Rearing heifer calves as herd replacements is the second-largest cost on dairy farms, accounting for approximately 20% of total production expenses.

Speaking during an Alltech webinar on calf health, Lauren Henry from the company outlined advice to get calves off to the best possible start.

“Calves that develop scour in early life never fully recover and lifetime milk production will be negatively impacted.

“When feeding colostrum, there is only one opportunity to get it right.

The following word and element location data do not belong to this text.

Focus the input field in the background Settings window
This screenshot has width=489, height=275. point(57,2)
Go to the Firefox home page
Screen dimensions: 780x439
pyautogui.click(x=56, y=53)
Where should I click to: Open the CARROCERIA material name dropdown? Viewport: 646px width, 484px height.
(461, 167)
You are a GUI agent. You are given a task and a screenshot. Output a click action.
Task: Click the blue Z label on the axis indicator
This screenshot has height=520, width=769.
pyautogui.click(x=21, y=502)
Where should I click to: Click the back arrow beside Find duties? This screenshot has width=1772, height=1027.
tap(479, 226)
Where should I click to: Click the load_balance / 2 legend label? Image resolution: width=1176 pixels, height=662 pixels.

“Research shows 44% of colostrum samples collected on NI farms do not have adequate levels of immunoglobulins,” Henry stated.

She recommended following the 3-2-1 rule, with three litres of colostrum fed within two hours of being born as the first feed, adding the first five milkings should be fed to calves.

Weight gain

With heifer calves, the aim is to double birthweight by weaning age. For a 40kg calf, this means a liveweight gain of 0.6kg/day if weaning at 10 weeks old.

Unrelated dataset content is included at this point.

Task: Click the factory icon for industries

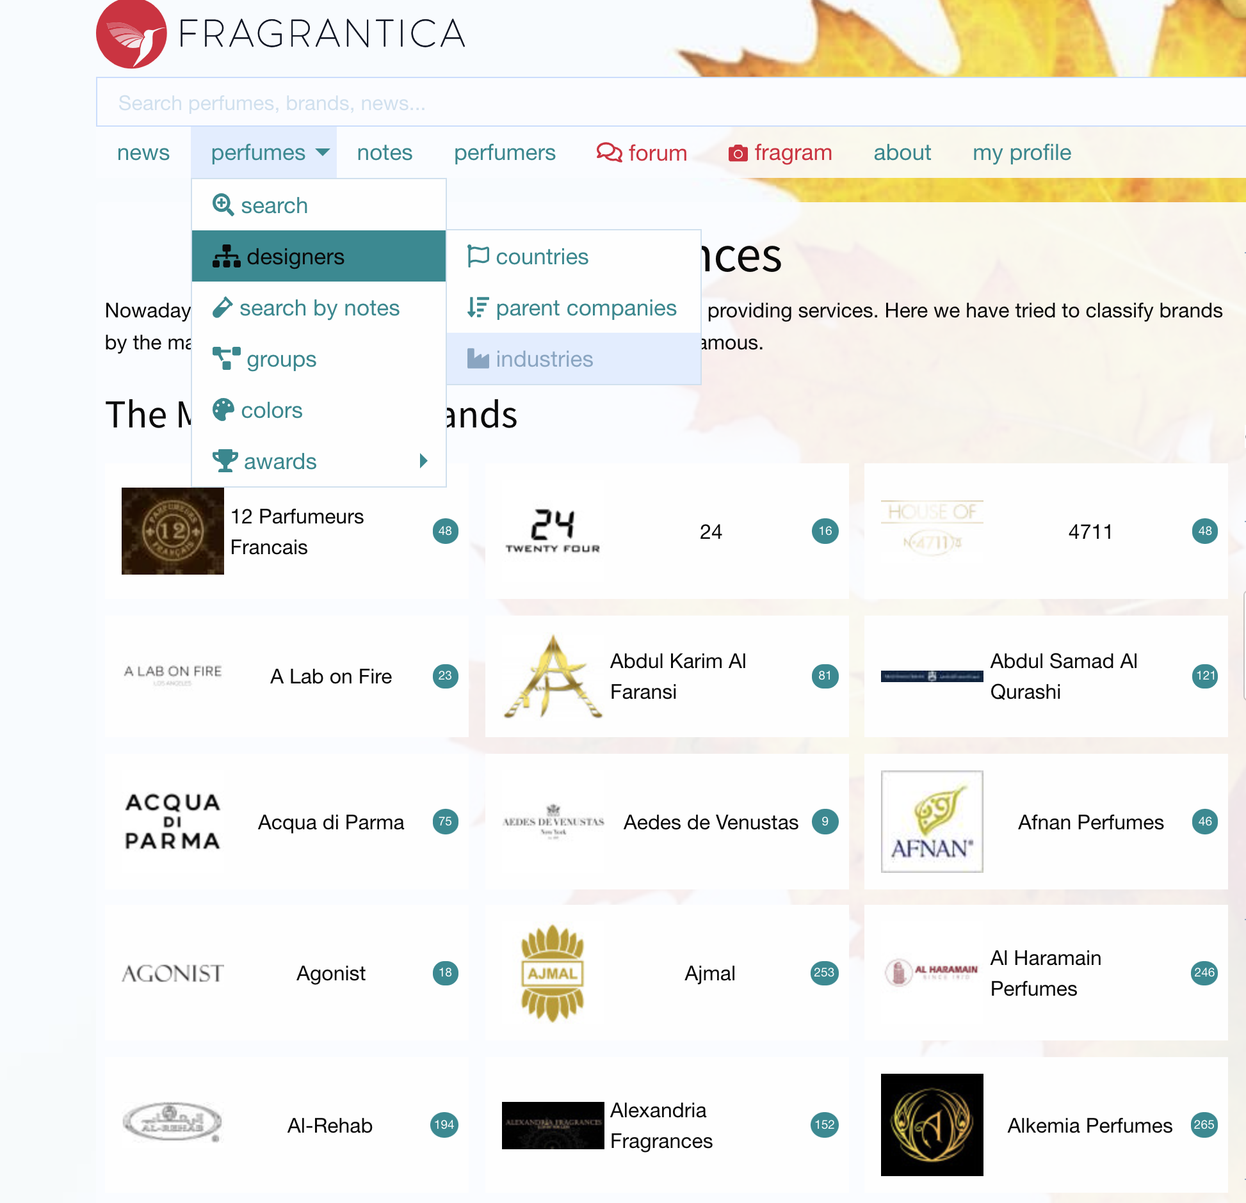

“Around 25% of calves will not meet this target and have lower subsequent yields as a result. In contrast, for every 0.1kg/day increase above target weight gain prior to weaning, first lactation yield increases by 150kg to 155kg of milk,” she said.

Diet and environment

To hit target weight gain, calves should be offered high-quality milk replacer with 26% crude protein content.

Straw, concentrate and fresh drinking water should also be introduced immediately to stimulate rumen development.

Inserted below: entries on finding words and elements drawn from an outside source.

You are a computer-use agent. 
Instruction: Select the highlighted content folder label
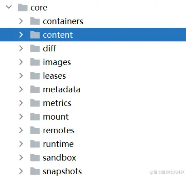(58, 35)
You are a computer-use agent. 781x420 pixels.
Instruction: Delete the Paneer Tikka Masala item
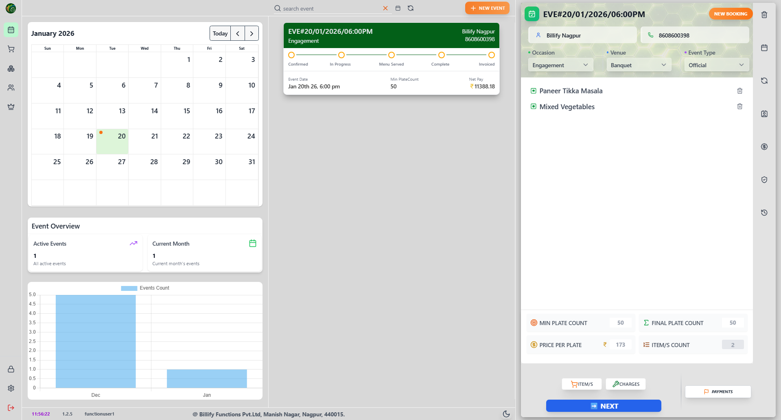pos(739,91)

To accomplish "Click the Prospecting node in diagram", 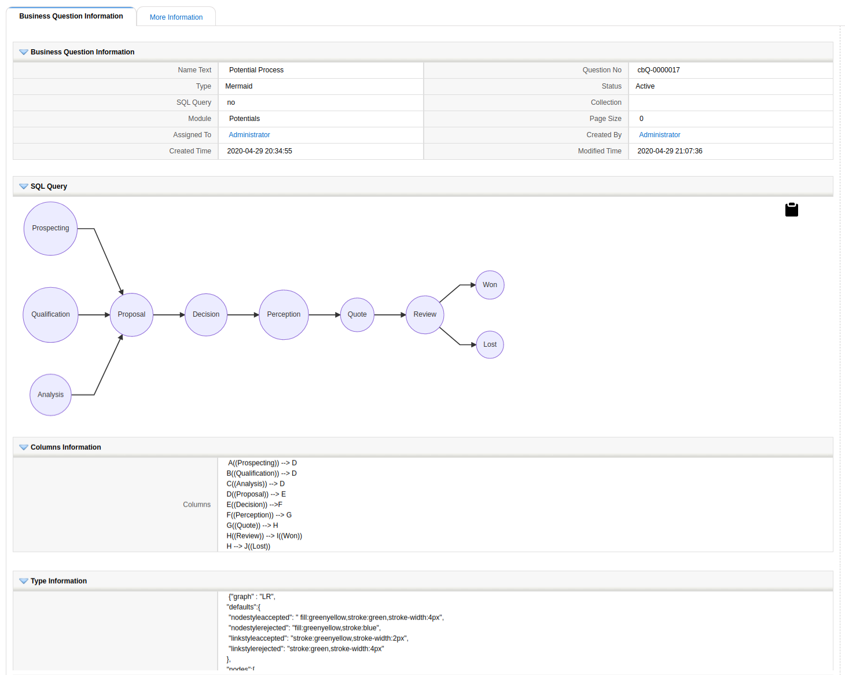I will point(50,228).
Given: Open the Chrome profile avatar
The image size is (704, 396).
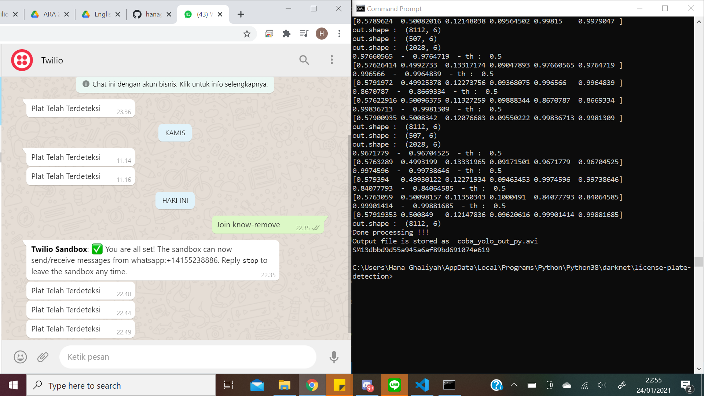Looking at the screenshot, I should click(x=322, y=34).
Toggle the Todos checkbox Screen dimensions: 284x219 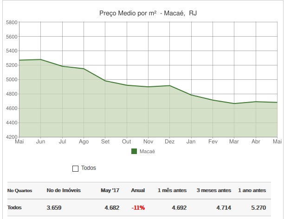click(x=75, y=168)
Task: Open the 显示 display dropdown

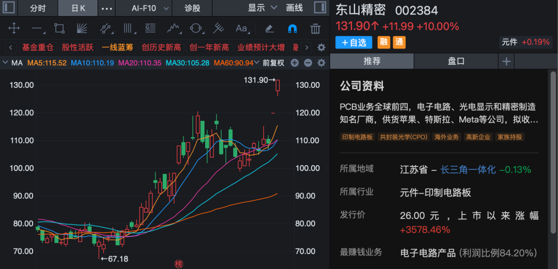Action: [x=262, y=8]
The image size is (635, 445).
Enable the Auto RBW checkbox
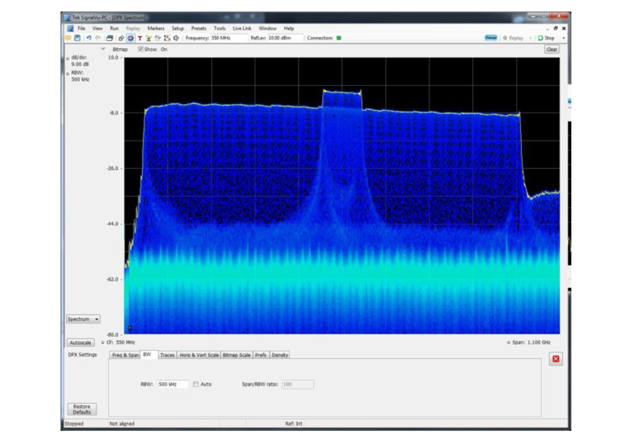click(196, 384)
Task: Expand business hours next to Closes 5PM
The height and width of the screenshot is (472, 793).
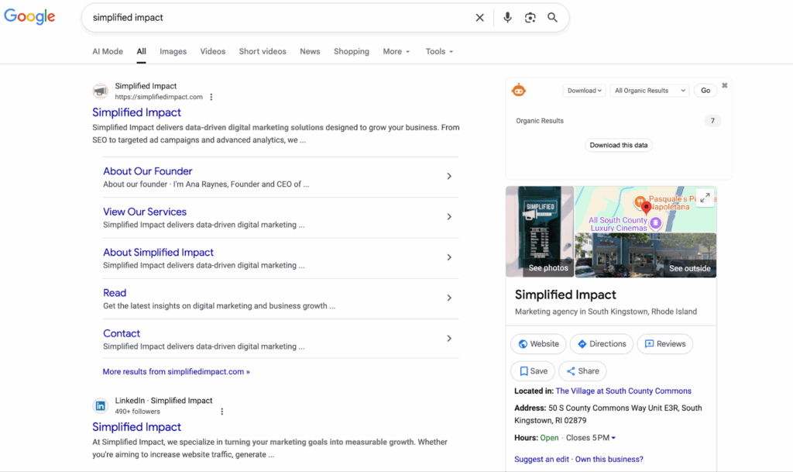Action: pos(613,439)
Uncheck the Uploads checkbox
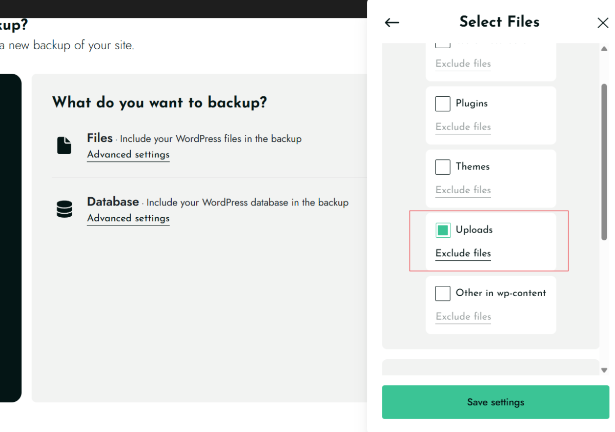This screenshot has height=432, width=615. point(443,230)
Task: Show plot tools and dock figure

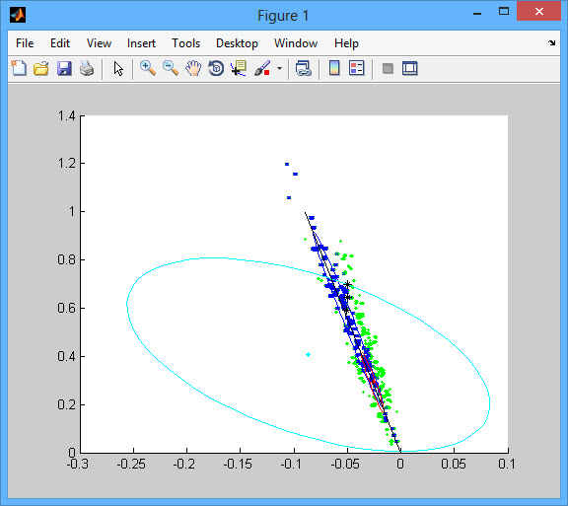Action: point(409,68)
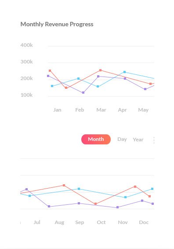The width and height of the screenshot is (174, 249).
Task: Click the 400k axis label
Action: point(26,45)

In calf houses, animals up to three weeks of age need air temperatures at 15°C or above.

“Below this, they are burning more energy to stay warm, rather than gain weight. This means feed intakes need to increase,” advised Henry.


Also speaking during the webinar, veterinary consultant, Dr Catharina Berge said that when calves develop scour and do recover, on average, their first lactation yield is down 300 litres.

Regardless of whether calf scour can be caused by a bacteria, virus or protozoa, Berge said the first step in treating animals is rehydrating with electrolytes.

“Dehydration is the primary cause of death linked to scour, so keep replenishing fluids. There are commercial electrolytes available, but a home mix with salt, sugar and bicarb of soda will also work,” she said.

To identify if a calf is dehydrated, Berge advised farmers to pinch the skin of a calf. If the skin bounces back into place immediately, the calf is properly hydrated. If it takes one to three seconds for the skin to return to normal, the calf is between 6% and 8% dehydrated.

“If it takes five seconds, the calf is 10% dehydrated. For a 50kg calf, this means getting five litres of fluid into the animal,” Berge outlined.


Feeding via a bottle is preferable to tubing, which in turn is better than intravenous methods. The advice was to give affected calves a non-steroidal anti-inflammatory, but not antibiotics.

“Dutch research shows using antibiotics to treat scour increases the rate of crypto. Calves routinely treated with antibiotics had twice as much scour as those sporadically treated for other sickness.

Concentrate intakes were also lower, as was weight gain. An antibiotic should only be used if the calf has a fever,” she said.

Berge also advised farmers to keep feeding milk replacer as well as electrolytes during a scour outbreak, as the calf needs energy to aid recovery, and to make sure this milk is at body temperature when fed.